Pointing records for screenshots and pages
___

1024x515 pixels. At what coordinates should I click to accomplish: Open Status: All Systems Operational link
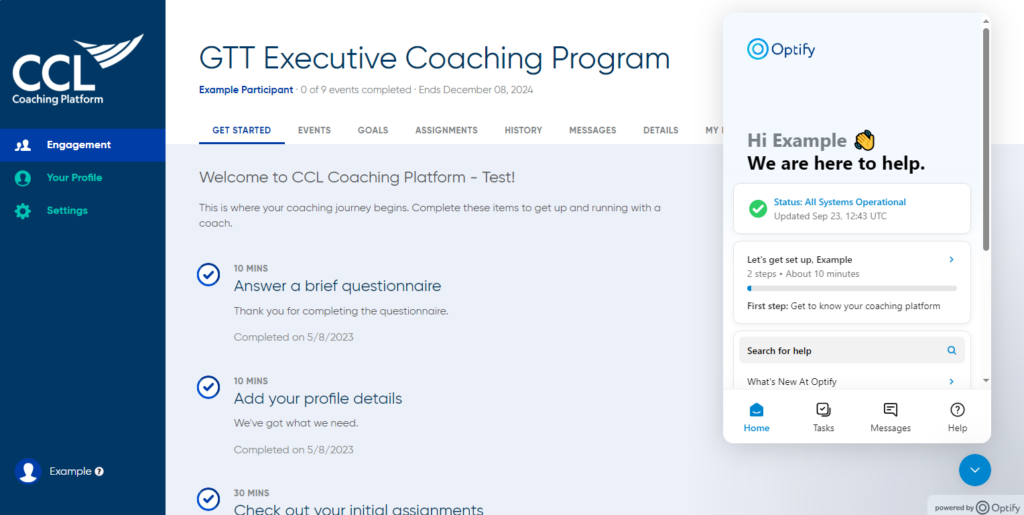click(x=840, y=202)
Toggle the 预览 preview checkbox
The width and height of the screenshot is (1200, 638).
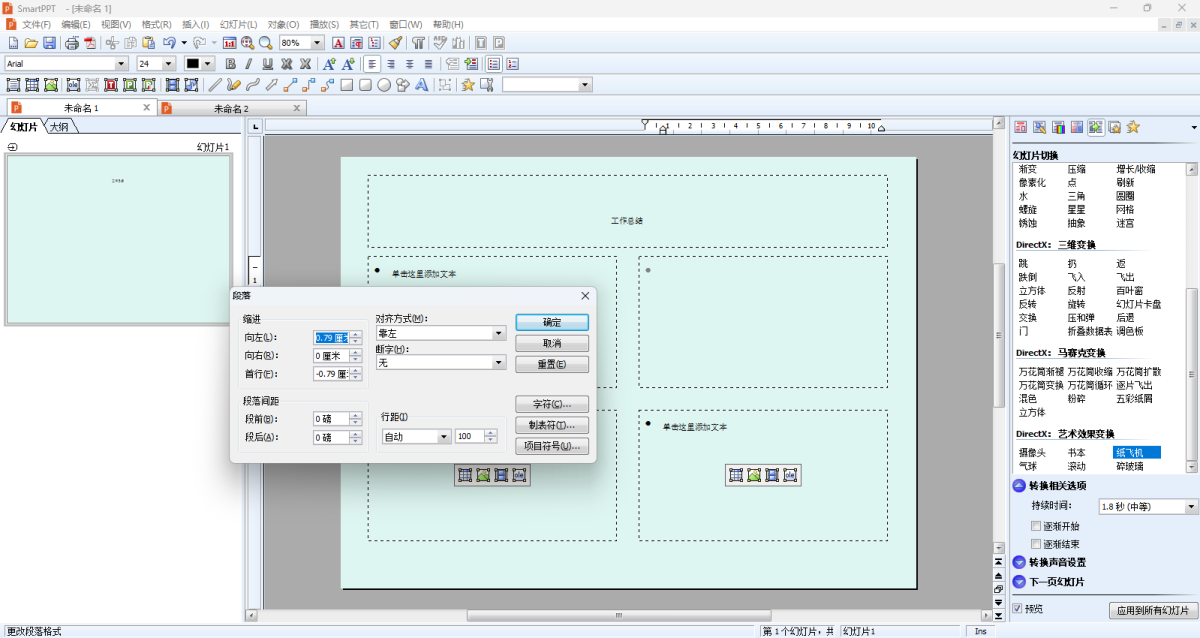(1018, 608)
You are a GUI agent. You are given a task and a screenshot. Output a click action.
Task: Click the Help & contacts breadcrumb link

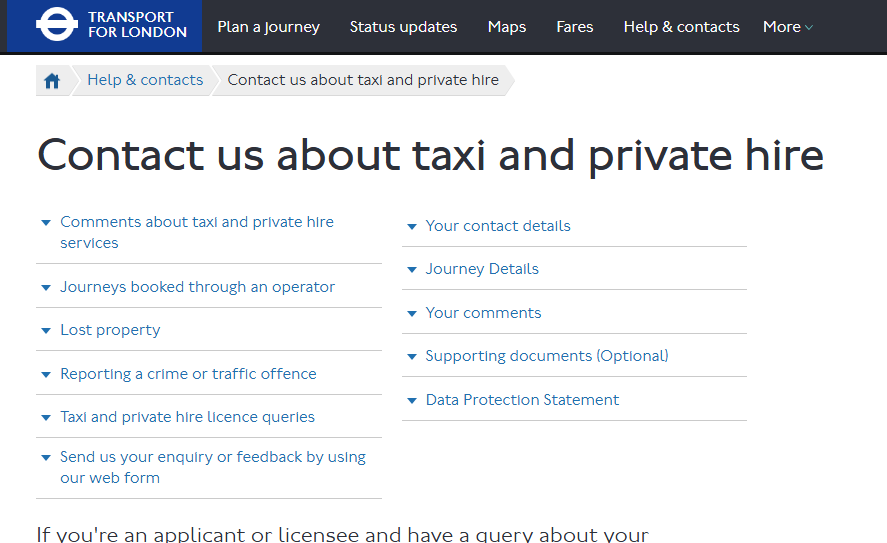point(145,80)
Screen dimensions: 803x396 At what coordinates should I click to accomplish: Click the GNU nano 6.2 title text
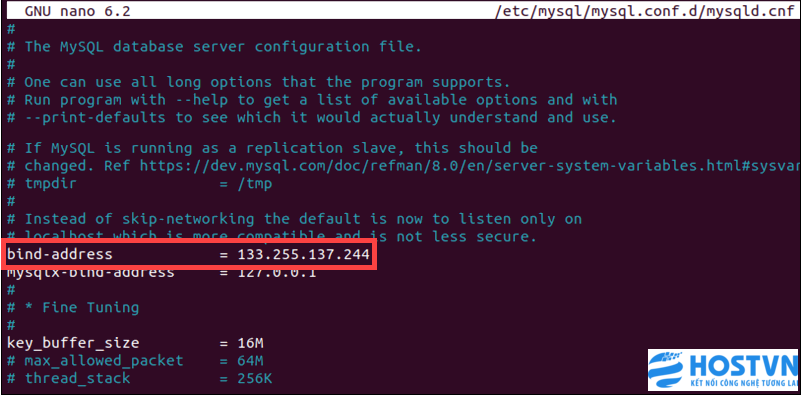(x=77, y=11)
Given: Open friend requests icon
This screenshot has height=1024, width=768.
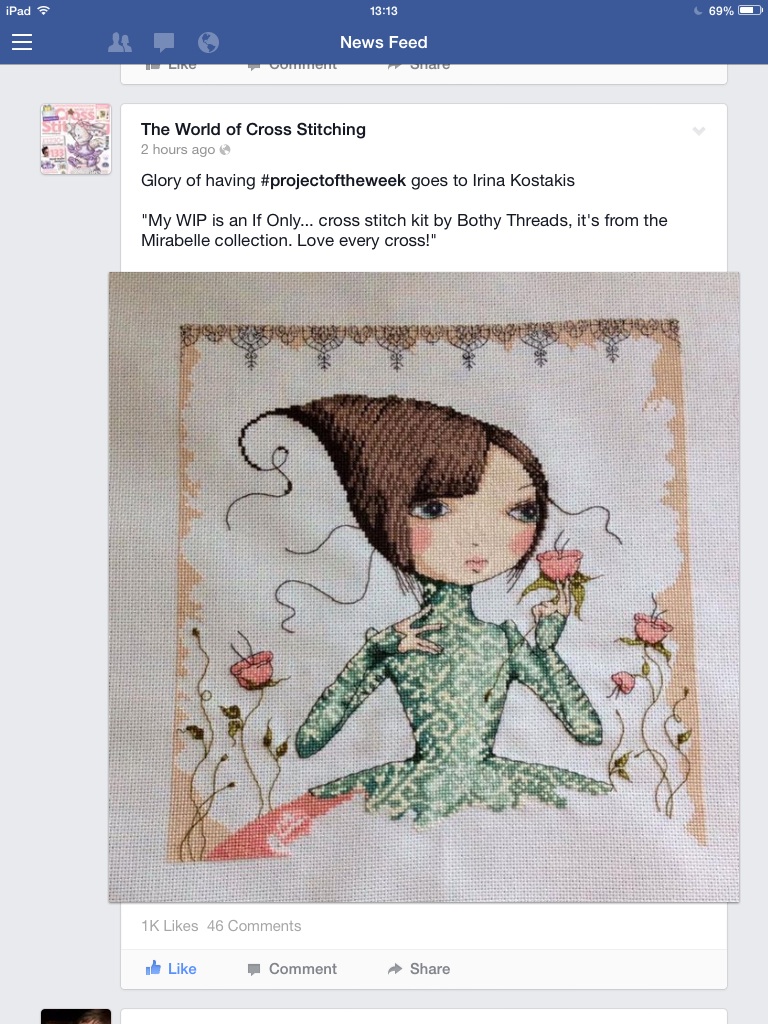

___

Quote everything from the line containing "Screen dimensions: 803x396" down to the end of the records, leaving out the pictures.

§ **Complete output**
Screen dimensions: 803x396 At what coordinates should I click to accomplish: Click the GNU nano 6.2 title text
(x=77, y=11)
Given: Open friend requests icon
This screenshot has height=1024, width=768.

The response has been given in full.